#### DATA FOR REVIEW
============================================================

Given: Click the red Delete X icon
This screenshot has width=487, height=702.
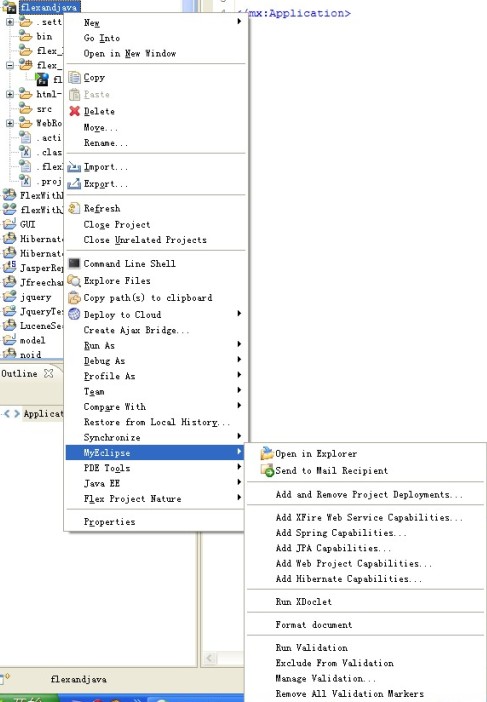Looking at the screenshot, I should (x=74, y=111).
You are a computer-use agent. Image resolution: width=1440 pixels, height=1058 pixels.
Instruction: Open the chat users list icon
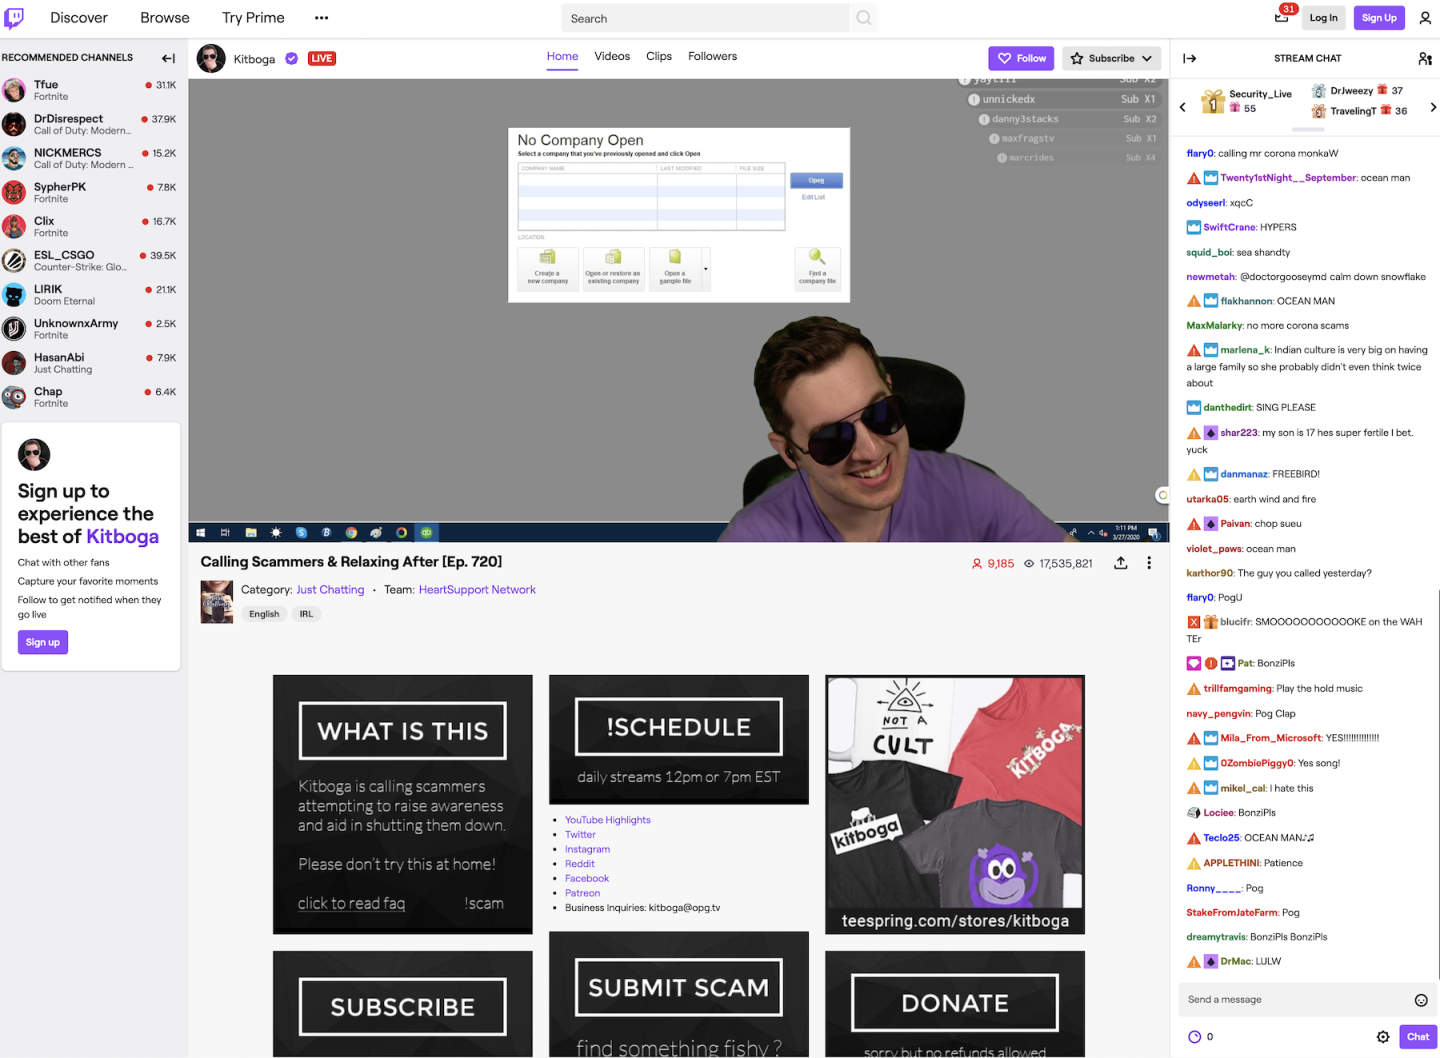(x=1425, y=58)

============================================================

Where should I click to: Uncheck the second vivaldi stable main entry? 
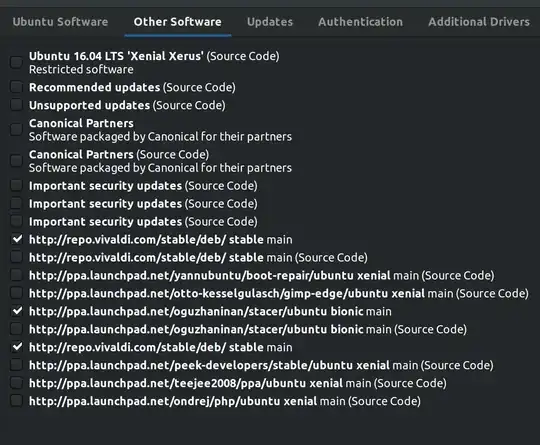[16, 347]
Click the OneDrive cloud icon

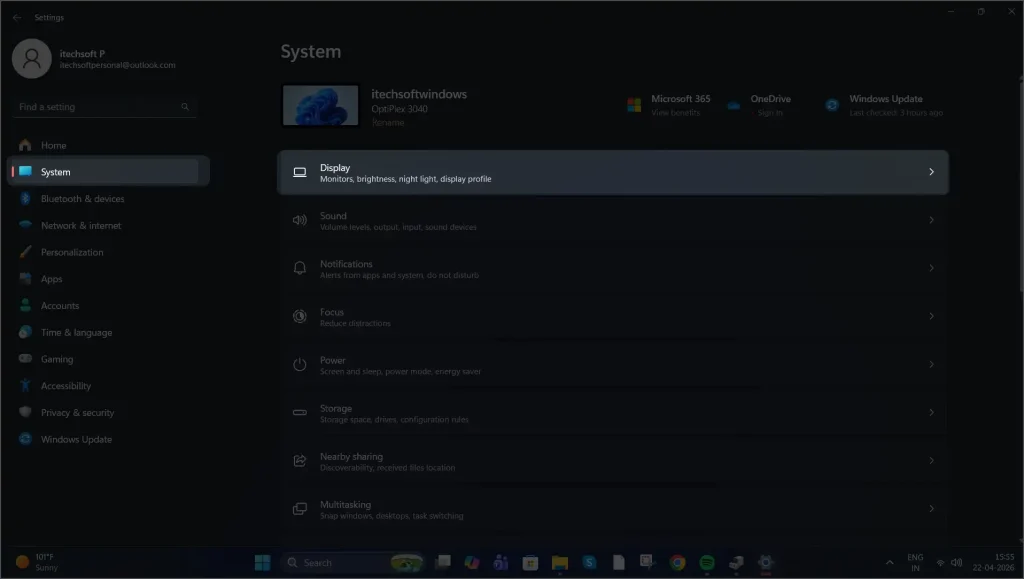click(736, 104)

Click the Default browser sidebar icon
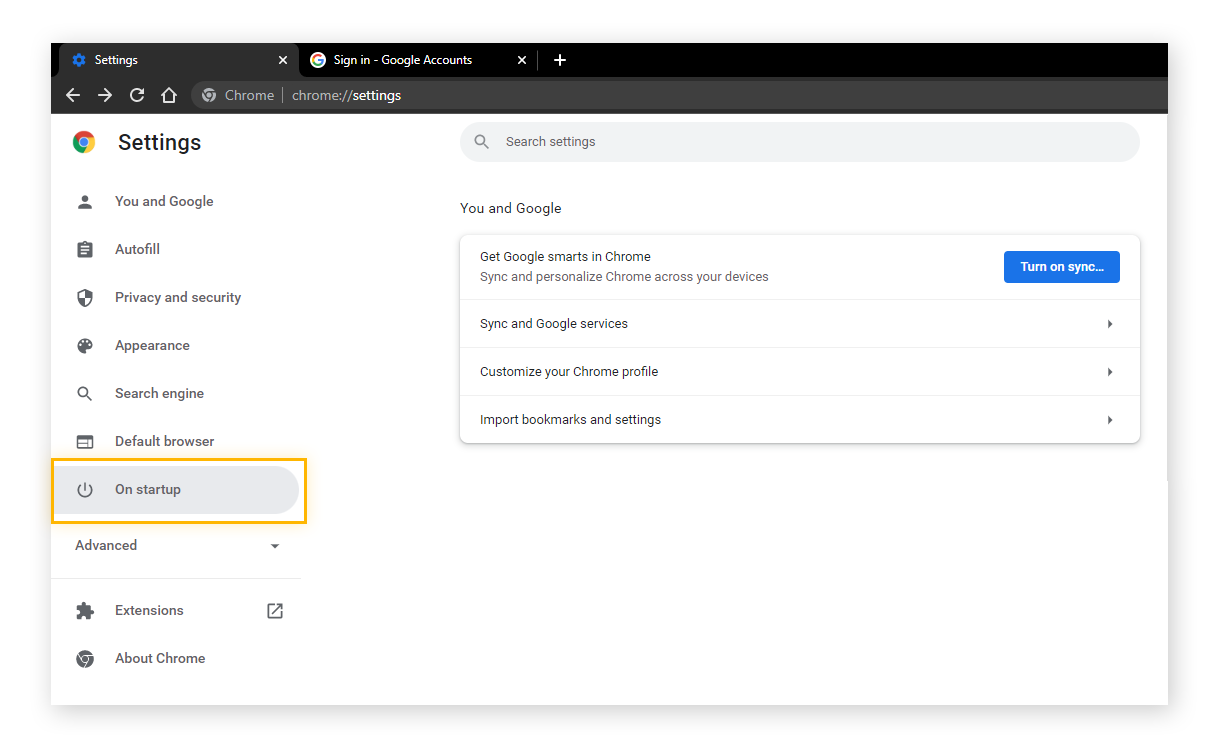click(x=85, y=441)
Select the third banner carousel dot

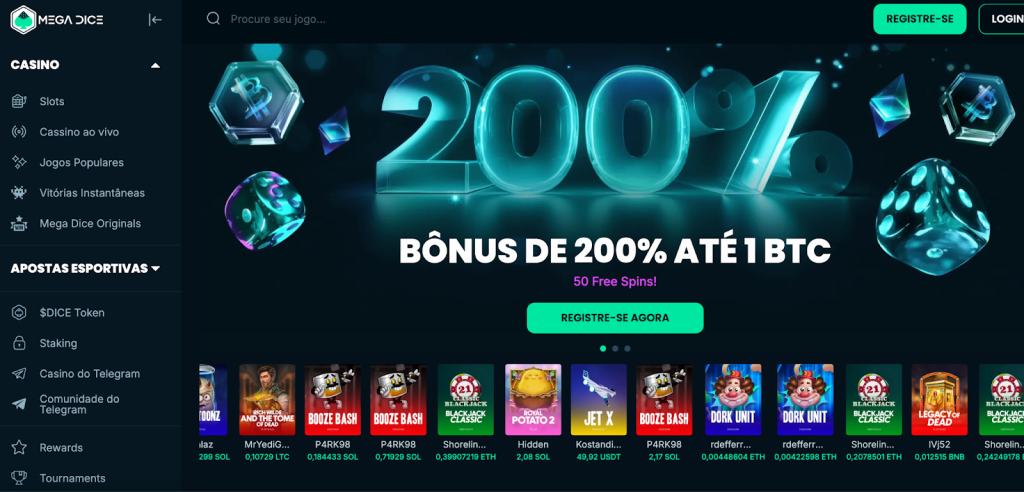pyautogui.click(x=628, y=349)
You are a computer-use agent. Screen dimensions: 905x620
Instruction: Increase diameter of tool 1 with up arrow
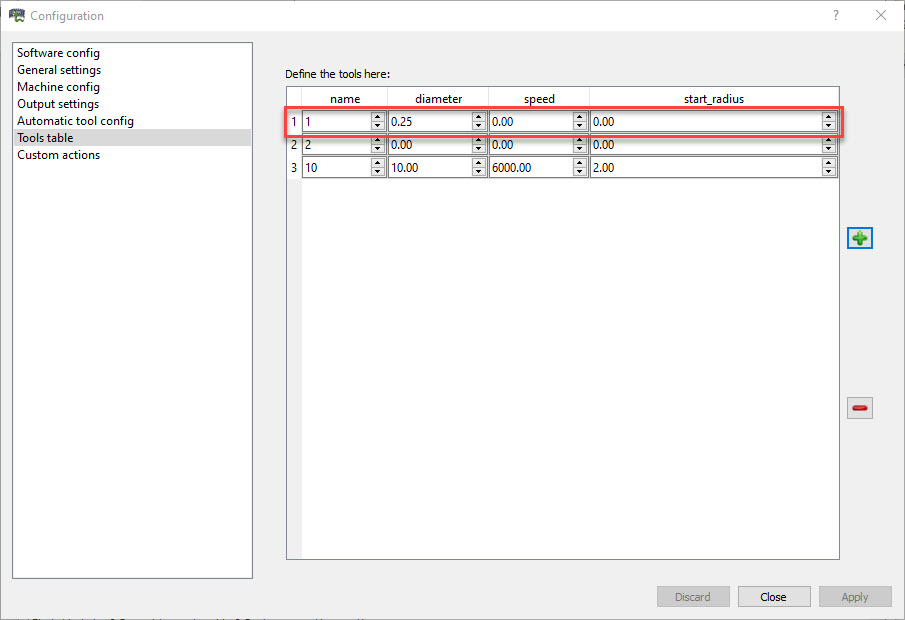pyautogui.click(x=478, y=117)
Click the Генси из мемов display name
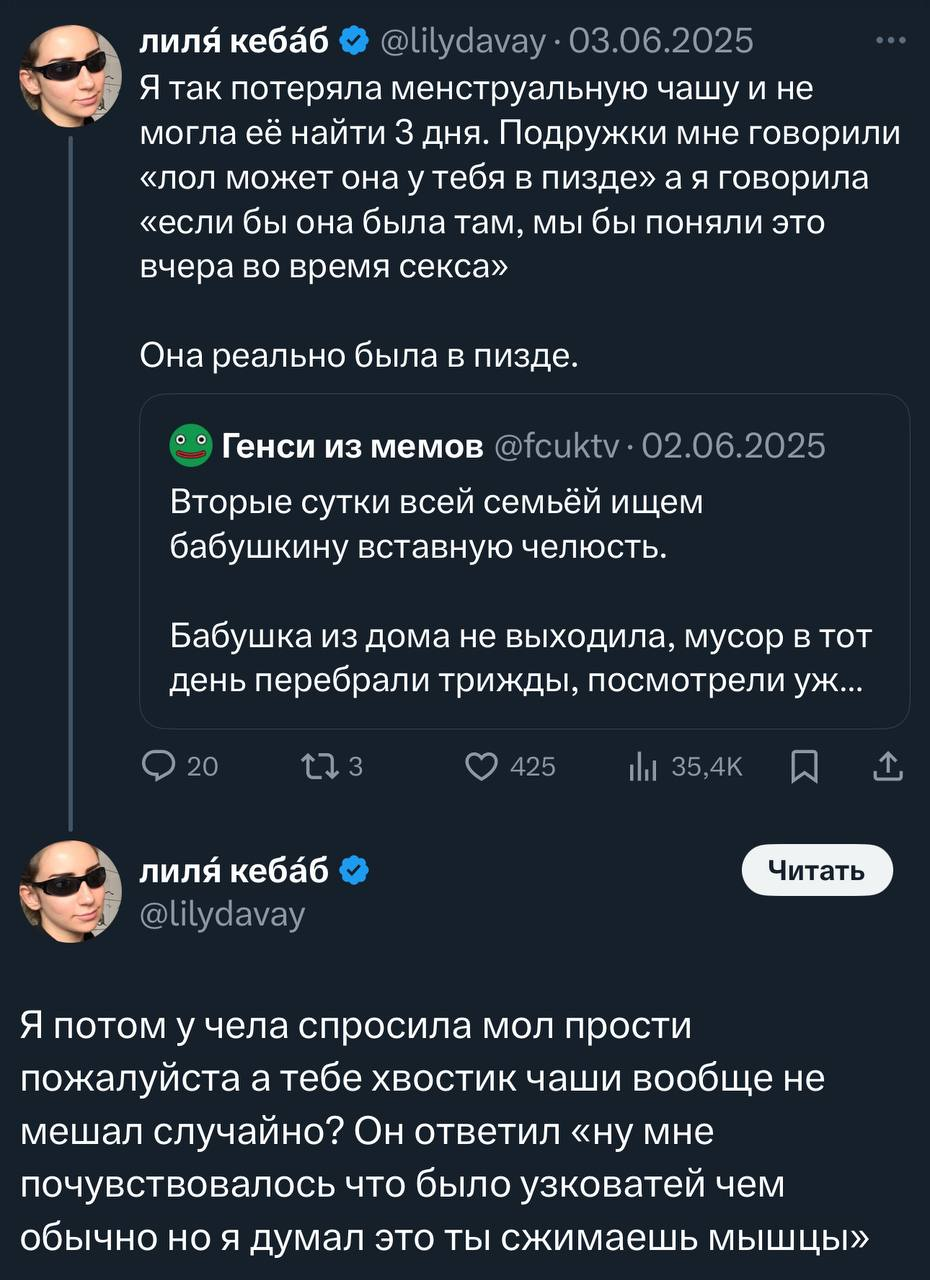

============================================================

#### ASSIGNMENT
For each line of the data that has the word "computer", report that line.

#### EXERCISE OUTPUT
You are a computer-use agent. Image resolution: width=1440 pixels, height=1058 pixels.
You are a computer-use agent. Screen dimensions: 905x620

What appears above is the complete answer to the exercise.